**Passage shown**

Segment Open

Brennan captured his sister and over 20 other participants, some in their twenties, others in their sixties, in a unique recording session — one where unabashed emotions were conveyed through whatever instruments happened to be on hand: a walker used as a bell, a yoga ball as bass drum. First-time musicians have a depth Brennan doesn’t see in other musicians. “I think the best music comes from within rather than outside of a person,” he says.

His goal is to find commonality through specific voices and stories — wherever someone may be, whether that’s homeless, in prison or in a living facility. “The Sheltered Workshop Singers reaffirmed what I have steadfastly long believed — that there is music in all of us, that music is everywhere. We don’t have to travel to ‘foreign’ lands to find it. The Oakland Homeless Heart record we recorded last year on the streets with the homeless community in West Oakland proved that to us locally,” says Brennan.

Segment Closed

**Task brief**
According to the passage on Brennan's recording session, what object served as a bass drum?

Entries from a dataset
Segment Open

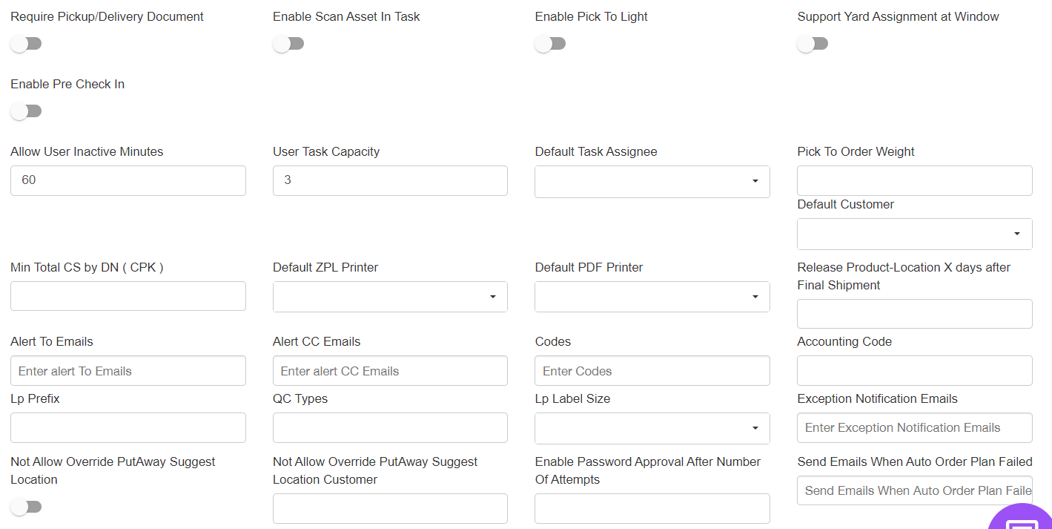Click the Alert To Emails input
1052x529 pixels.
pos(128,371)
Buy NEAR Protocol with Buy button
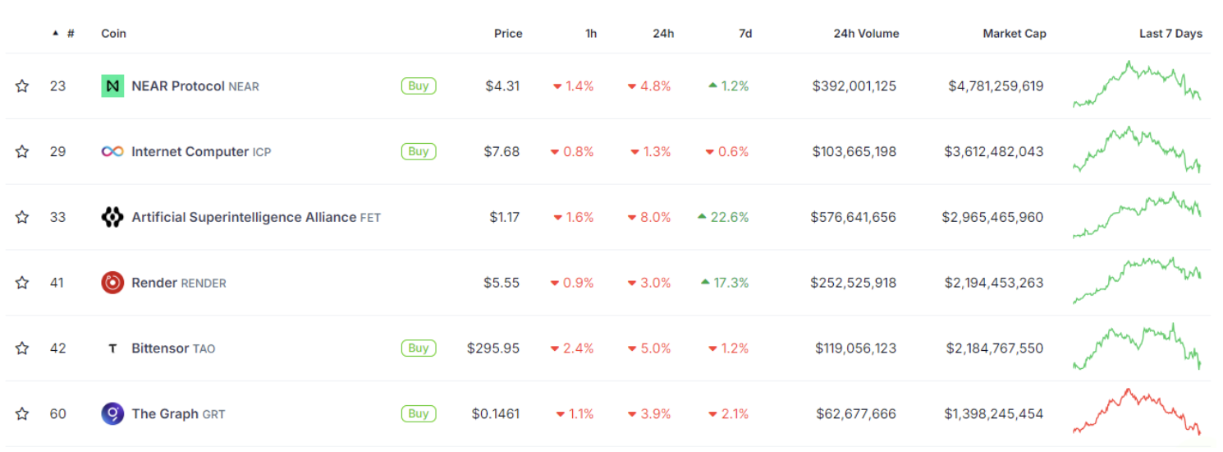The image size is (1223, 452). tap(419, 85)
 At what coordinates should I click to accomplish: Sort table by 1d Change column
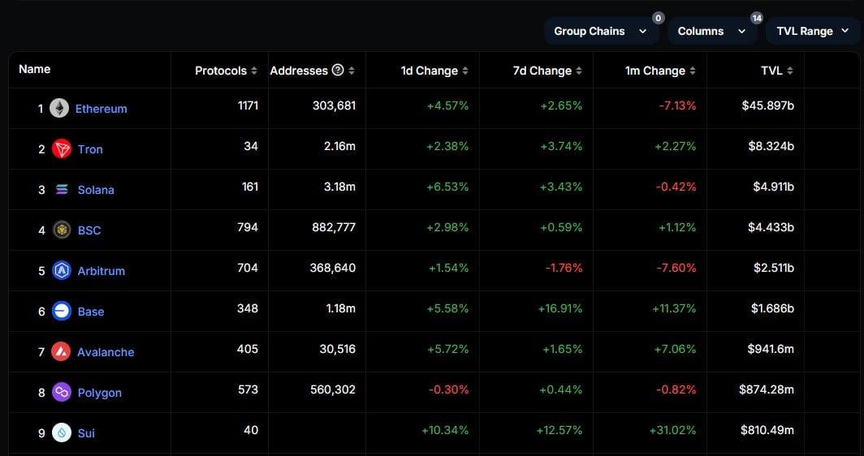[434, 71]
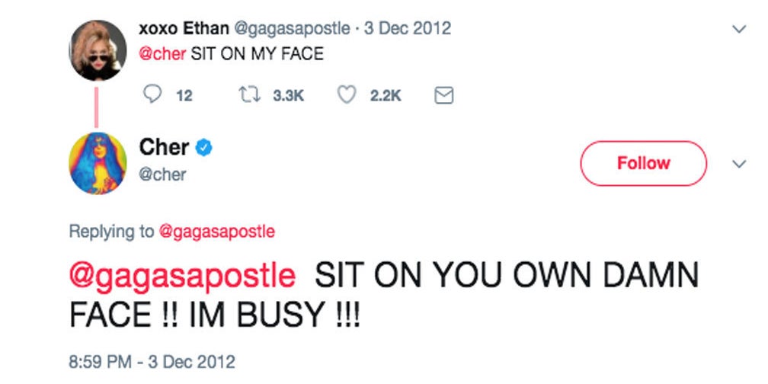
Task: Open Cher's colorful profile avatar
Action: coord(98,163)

Segment Closed

**Response for this exercise**
A yoga ball.